Очищенное положение.
«Не подлежит, в самом дело, никакому сомнению», что, так как Китай называется Небесной империей, так как «Штирнер» говорит как раз о Китае и так как он «привык» при помощи невежества «ограждать себя от вторжения вещей, от мира, и основывать свой собственный мир, в котором он только и чувствует себя в родной стихии и как дома», — что ввиду этого он «строит» себе из Небесной китайской империи «небо». «Ведь» вторжение мира, вещей, «не имеет никакого другого смысла кроме того», что мир, вещи — «это настоящий» ад Единственного, «в котором» всё «располагает им и властвует над ним» как нечто «Чуждое», но который он умеет превратить в своё «небо» тем путём, что «отчуждается» от всякого «влияния земных», исторических фактов и связей и таким образом уже не чуждается их; «словом», речь идёт о той области, «где отброшены шлаки земного», исторического, и где Штирнер уже не «находит» «в конце» «мира» никакой «борьбы», — и этим, конечно, сказано всё.
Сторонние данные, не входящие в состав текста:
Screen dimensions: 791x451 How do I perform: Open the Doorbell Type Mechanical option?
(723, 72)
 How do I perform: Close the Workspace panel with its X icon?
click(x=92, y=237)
Шестое «историческое размышление». На стр. 90 Штирнер воображает, что
«в Китае всё предусмотрено; что бы ни случилось, китаец всегда знает, как ему надобно вести себя, и ему незачем сообразоваться ещё с обстоятельствами, никакой непредвиденный случай не низвергнет его с небес его покоя».
Не низвергнет и английская бомбардировка — китаец в точности знал, «как ему надобно вести себя», особенно по отношению к незнакомым ему пароходам и шрапнельным снарядам[58].
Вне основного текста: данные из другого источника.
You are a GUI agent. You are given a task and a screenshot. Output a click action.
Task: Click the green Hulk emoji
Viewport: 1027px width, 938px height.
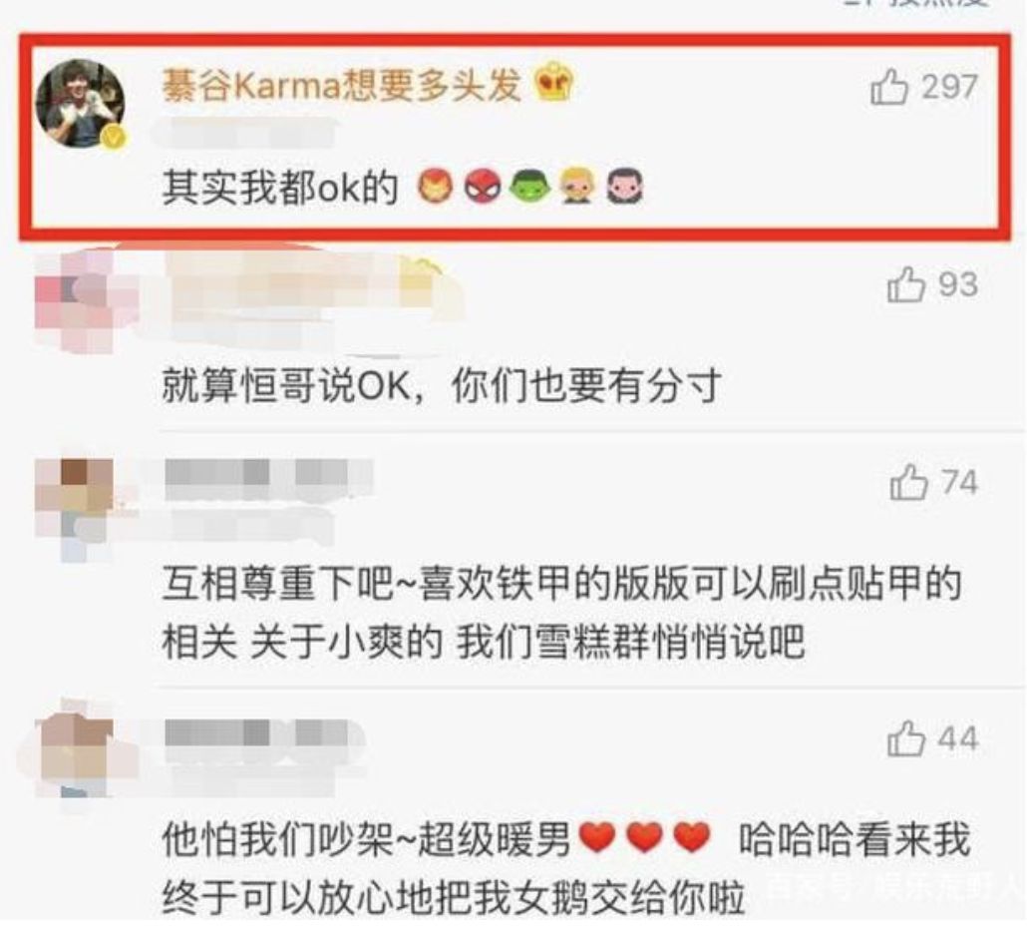528,187
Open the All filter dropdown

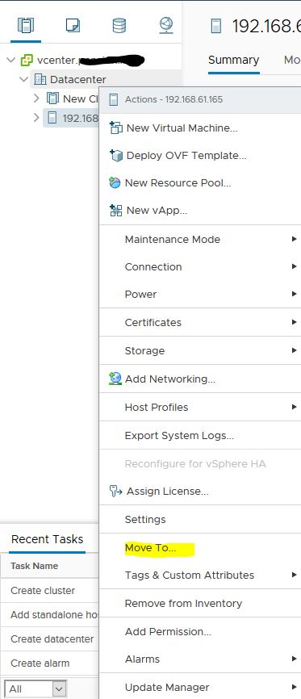click(x=36, y=689)
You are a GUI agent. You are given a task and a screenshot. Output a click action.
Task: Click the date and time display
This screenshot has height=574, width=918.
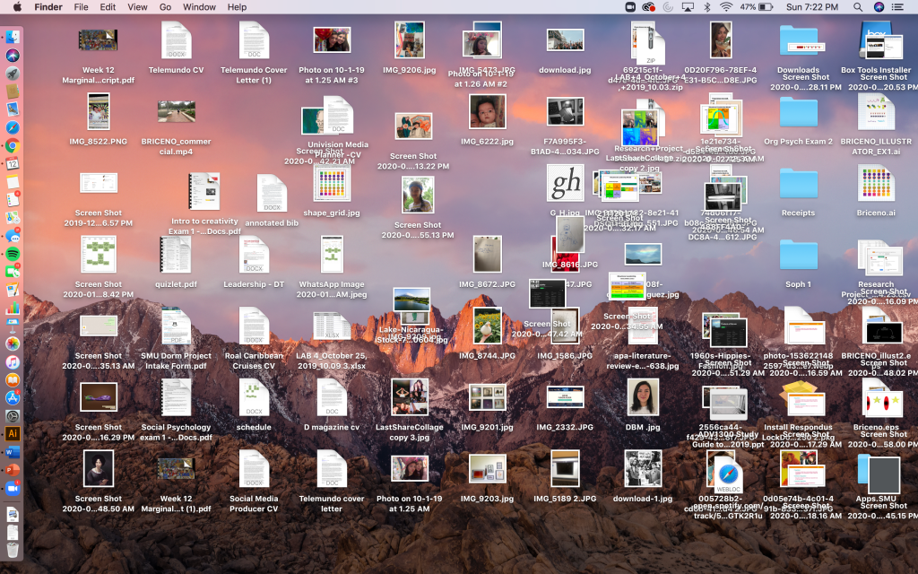(810, 7)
Святой Макс извлёк это из гегелевской «Философии истории», стр. 118 и 127, причём, однако, ему пришлось прибавить от себя кое-что Единственное, дабы изготовить своё вышеприведённое размышление.
«Таким образом», продолжает святой Макс, «на первую ступень лестницы образования человечество восходит при помощи привычки, и так как оно представляет себе, что, добравшись до культуры, оно вскарабкалось на небо, в царство культуры, или второй природы, то оно действительно восходит на первую ступень небесной лестницы» (стр. 90)
«Таким образом», т. е. потому, что Гегель начинает историю с Китая и что «китаец никогда не выходит из себя», «Штирнер» превращает человечество в некое лицо, которое «восходит на первую ступень лестницы культуры» и к тому же «при помощи привычки», ибо Китай не имеет для Штирнера никакого другого значения кроме того, что в нём олицетворилась «привычка». Теперь нашему ратоборцу, идущему в бой против Святого, остаётся ещё только превратить «лестницу» в «небесную лестницу», — и это потому, что Китай называется также ещё и Небесной империей. «Так как человечество представляет себе» («откуда только» Штирнеру «так хорошо известно, что» представляет себе человечество, см. Виганд, стр. 189), — это-то как раз и надо было Штирнеру доказать, — что оно, во-первых, превращает «культуру» в «небо культуры», а во-вторых, «небо культуры» в «культуру неба» — (мнимое представление человечества, которое выступает на стр. 91 в качестве представления Штирнера и благодаря этому получает подобающее ему выражение), — «то оно действительно восходит на первую ступень небесной лестницы». Так как оно представляет себе, что восходит на первую ступень небесной лестницы… то… оно восходит на неё действительно! «Так как» «юноша» «представляет себе», что становится чистым духом, то он действительно становится им! Смотри рассуждения о «юноше» и «христианине», о переходе из мира вещей в мир духа, где уже дана простая формула для этой небесной лестницы «единственной» мысли.